La dernière révision de la loi du 20 juin 1986 sur la chasse (LChP)2 a porté ses fruits.

Depuis lors, tant la répartition que la taille des populations de certaines espèces protégées ont augmenté. Cette évolution sert les intérêts de la protection des espèces au sens de la loi, mais elle va également de pair avec une hausse des conflits entre les besoins de la faune sauvage et les intérêts de l'homme. Avec l'augmentation de sa population et l'apparition de meutes, le loup s'est invité au coeur du débat politique.

La cohabitation entre l'homme, les animaux de rente et le loup nécessite désormais une approche pragmatique qui s'appuie sur des bases juridiques.

La LChP en vigueur n'offrant qu'une marge de manoeuvre limitée pour résoudre les problèmes posés par le loup, le Parlement a adopté en 2014 et 2015 la motion 14.3151 «Coexistence du loup et de la population de montagne», chargeant le Conseil fédéral de procéder à une révision partielle de ladite loi.
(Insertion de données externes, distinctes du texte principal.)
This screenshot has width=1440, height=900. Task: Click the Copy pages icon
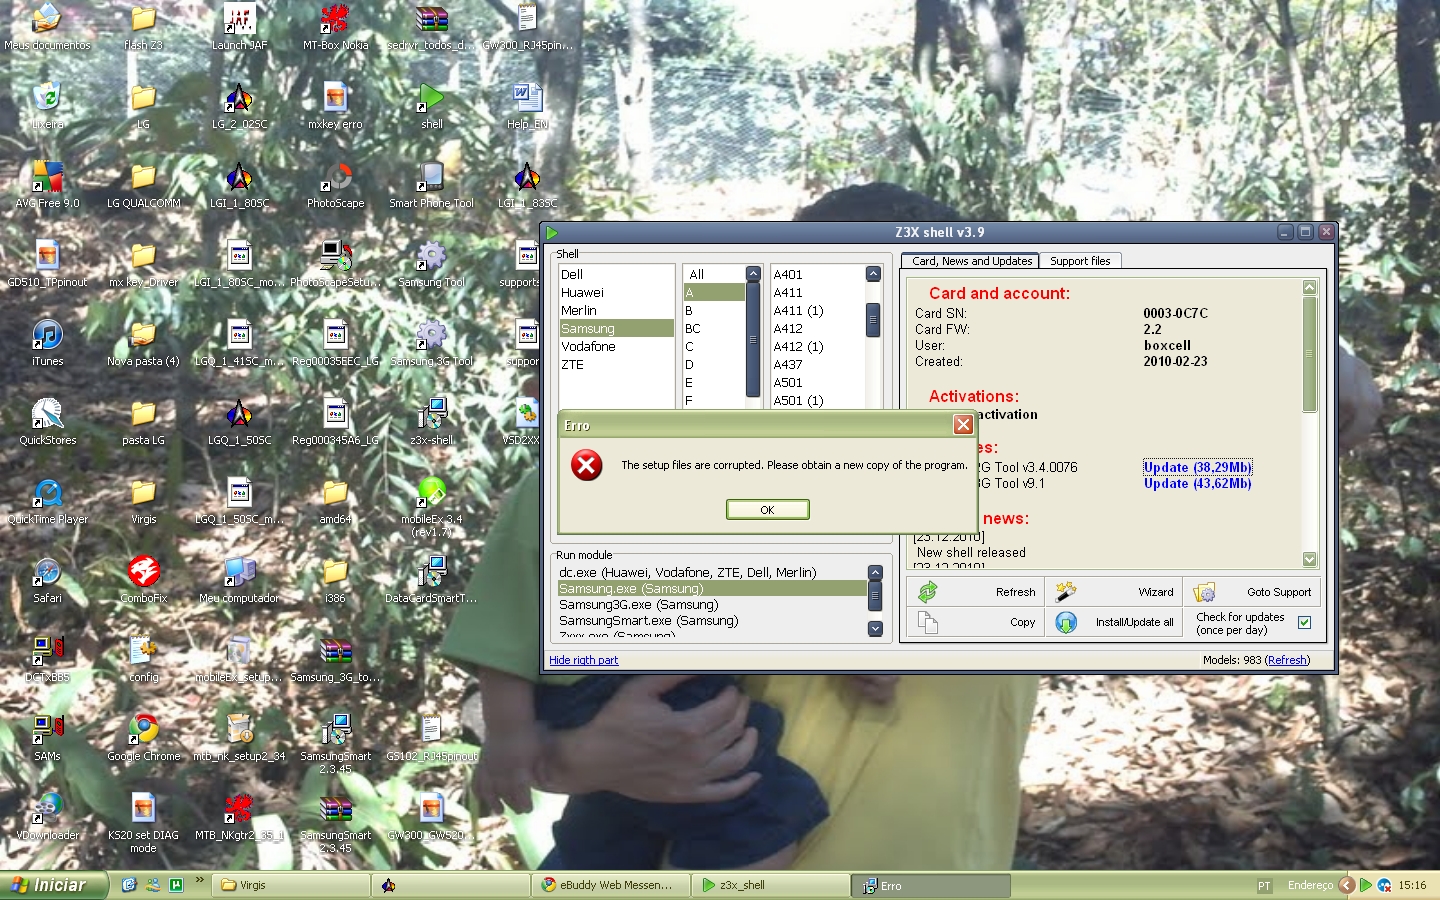[x=928, y=622]
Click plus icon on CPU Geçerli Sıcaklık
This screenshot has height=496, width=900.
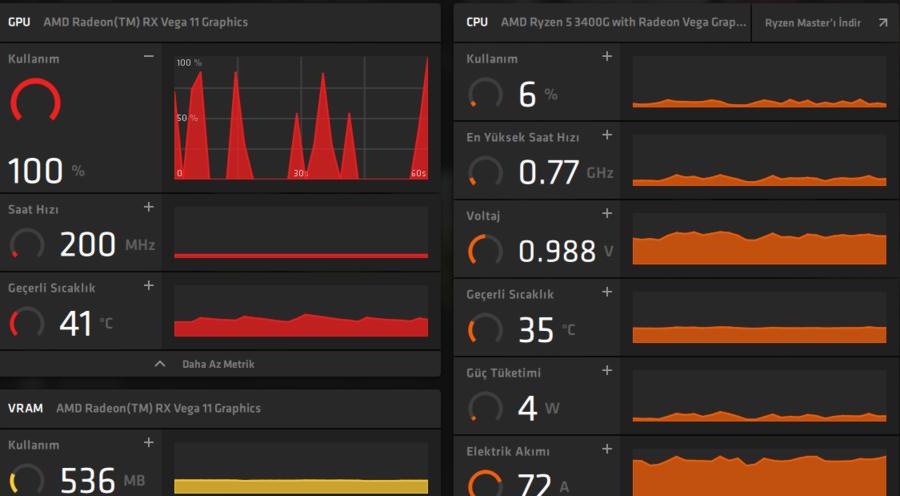click(x=606, y=292)
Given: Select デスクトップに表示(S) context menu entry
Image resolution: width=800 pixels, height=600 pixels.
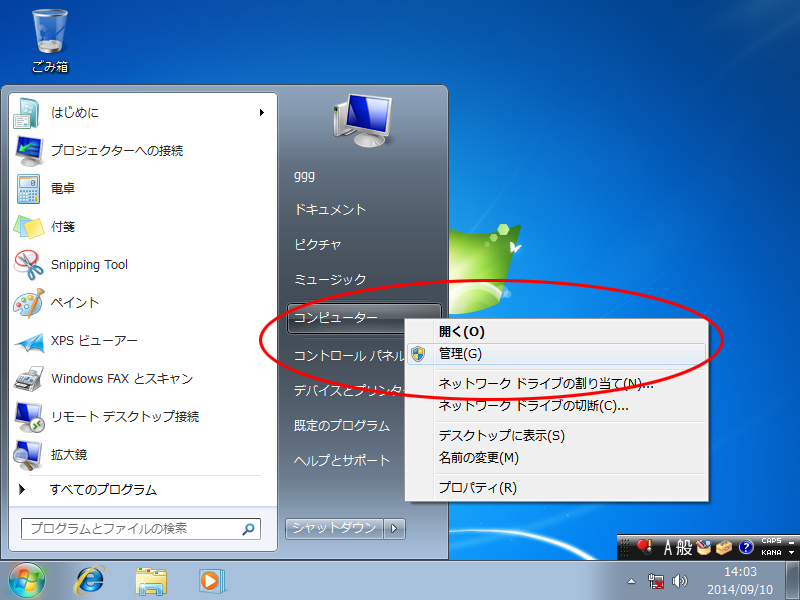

L'objectif de cette révision était de créer les bases juridiques permettant d'améliorer la gestion des grands prédateurs.

Pour concrétiser cette motion, le Conseil fédéral a soumis au Parlement le 23 août 2017 le message concernant la modification de la loi fédérale sur la chasse et la protection des mammifères et oiseaux sauvages (17.052). Le 27 septembre 2019, le Parlement a adopté un projet de loi établi sur cette base. Un référendum a été lancé contre cette révision de loi. Lors de la votation populaire du 27 septembre 2020, le peuple suisse a rejeté la révision de la LChP.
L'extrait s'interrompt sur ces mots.